WORK INSTRUCTIONS:
• A. Write out the Brexit discussion again, starting at "That isn’t true…" and ending at "data, rather incredibly.", and switch "Goldman Sachs" to "Morgan Stanley" wherever it occurs in that stretch.
• B. Resume the discussion of Brexit's economic effects from the point where it stops.

> If you look at the actual data, which everyone should, it doesn't support claims like these and never has. There is no visible impact of Brexit on the economic figures.
That isn’t true… Goldman Sachs and others have stated Brexit has shrunk the UK economy by 5%
Yes it is true. Once again, look at the data. Where is this 5% shrink? Do not listen to discredited people who have an axe to grind. Every single claim that Brexit affected the British economy turns out to be false when checked.
The Goldman Sachs claim is no different. It's full of flatly untrue statements about public data, rather incredibly.
They say: "The UK has significantly underperformed other advanced economies since the 2016 EU referendum"
Actual data: UK growth has tracked that of France and Germany. So which "other advanced economies" are they comparing against? The answer is we don't know because their paper compared the UK against synthetic countries that don't exist and they didn't reveal their method. If you want to see the effects of leaving the EU, you need to look at trends and compare against other (western) EU countries. Not a secret list of fictional countries that appear to be the result of playing games with the data until it fits what the author wanted.

(Records of locating words and elements)
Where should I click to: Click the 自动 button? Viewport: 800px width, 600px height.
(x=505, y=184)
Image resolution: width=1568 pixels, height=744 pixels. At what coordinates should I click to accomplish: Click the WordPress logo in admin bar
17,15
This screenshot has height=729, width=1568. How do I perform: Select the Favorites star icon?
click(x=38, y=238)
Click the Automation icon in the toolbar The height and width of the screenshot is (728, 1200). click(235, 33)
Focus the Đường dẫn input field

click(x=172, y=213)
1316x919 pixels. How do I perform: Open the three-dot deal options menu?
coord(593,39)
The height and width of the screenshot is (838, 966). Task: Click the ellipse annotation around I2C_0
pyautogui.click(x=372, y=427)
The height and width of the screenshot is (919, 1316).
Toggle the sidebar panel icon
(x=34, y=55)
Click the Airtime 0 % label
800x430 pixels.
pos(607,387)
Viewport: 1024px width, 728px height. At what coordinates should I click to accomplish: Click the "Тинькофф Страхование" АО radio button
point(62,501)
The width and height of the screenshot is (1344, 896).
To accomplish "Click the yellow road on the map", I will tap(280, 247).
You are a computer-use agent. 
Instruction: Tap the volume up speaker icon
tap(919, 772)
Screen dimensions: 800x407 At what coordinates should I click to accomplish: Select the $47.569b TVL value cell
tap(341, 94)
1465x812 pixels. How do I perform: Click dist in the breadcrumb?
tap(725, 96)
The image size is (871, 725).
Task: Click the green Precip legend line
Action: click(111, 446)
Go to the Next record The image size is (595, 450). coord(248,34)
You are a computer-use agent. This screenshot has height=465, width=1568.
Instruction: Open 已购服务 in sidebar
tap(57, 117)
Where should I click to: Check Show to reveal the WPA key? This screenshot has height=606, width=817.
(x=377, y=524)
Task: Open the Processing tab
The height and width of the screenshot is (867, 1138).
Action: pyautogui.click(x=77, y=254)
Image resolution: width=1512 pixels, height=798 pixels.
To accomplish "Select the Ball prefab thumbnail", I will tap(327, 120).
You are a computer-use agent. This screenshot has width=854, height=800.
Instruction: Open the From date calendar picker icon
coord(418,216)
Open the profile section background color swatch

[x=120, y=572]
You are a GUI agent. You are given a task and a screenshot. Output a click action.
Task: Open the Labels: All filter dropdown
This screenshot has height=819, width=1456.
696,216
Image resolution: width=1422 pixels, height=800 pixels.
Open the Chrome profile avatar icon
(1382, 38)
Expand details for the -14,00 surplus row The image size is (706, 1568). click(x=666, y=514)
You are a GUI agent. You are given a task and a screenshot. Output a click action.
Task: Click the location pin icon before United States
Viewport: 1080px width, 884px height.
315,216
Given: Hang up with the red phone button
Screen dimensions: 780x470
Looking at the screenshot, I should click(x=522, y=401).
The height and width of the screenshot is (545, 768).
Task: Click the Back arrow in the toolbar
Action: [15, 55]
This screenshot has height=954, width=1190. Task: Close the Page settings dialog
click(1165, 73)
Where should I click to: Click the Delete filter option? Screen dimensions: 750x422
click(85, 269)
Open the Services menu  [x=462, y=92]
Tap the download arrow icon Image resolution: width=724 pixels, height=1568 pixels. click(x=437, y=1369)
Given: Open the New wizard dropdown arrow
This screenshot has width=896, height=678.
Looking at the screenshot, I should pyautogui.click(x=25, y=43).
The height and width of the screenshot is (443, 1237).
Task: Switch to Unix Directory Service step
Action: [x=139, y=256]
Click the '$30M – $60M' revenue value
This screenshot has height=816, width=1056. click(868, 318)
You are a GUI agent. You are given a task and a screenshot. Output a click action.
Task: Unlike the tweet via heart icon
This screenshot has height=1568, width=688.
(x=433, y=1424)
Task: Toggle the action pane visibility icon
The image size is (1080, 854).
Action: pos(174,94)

EXPECTED ANSWERS:
• A.
That isn’t true… Morgan Stanley and others have stated Brexit has shrunk the UK economy by 5%
Yes it is true. Once again, look at the data. Where is this 5% shrink? Do not listen to discredited people who have an axe to grind. Every single claim that Brexit affected the British economy turns out to be false when checked.
The Morgan Stanley claim is no different. It's full of flatly untrue statements about public data, rather incredibly.

• B.
They also say "UK goods trade has ‘declined significantly’ and has ‘underperformed other advanced economies by roughly 15%’ since the referendum." Goods trade is down 2% since 2016 which is not "significant", as the UK is specialized in services. Trade in general has grown strongly. Measured annually, using Chained Volume Measures (CVM) total UK trade was 11% higher in 2023 than in 2016. Trade with EU vs ROW continued on its long term trend, also unaffected by Brexit.
Their paper is just wrong in so many ways. There's a more detailed writeup here:
HN tends to have a lot of trouble with this idea that the institutions are all systematically lying about this issue because of what it says about our society, credentialing and so on. But the data is public. You just have to look it up instead of trusting "experts".
OBR and others say Brexit has a detrimental effect on the British economy… the evidence you quote to refute that comes from a pro-Brexit site!
> From 2018 to 2023, compared to G7
> UK goods exports performed 15% worse
> Goods imports 8% worse (current prices)
> UK services exports performed better at 17% growth, but behind EU (23%) and Germany (20%)
> Services imports (12% growth) were middle of the G7 pack (above Italy, Japan and France)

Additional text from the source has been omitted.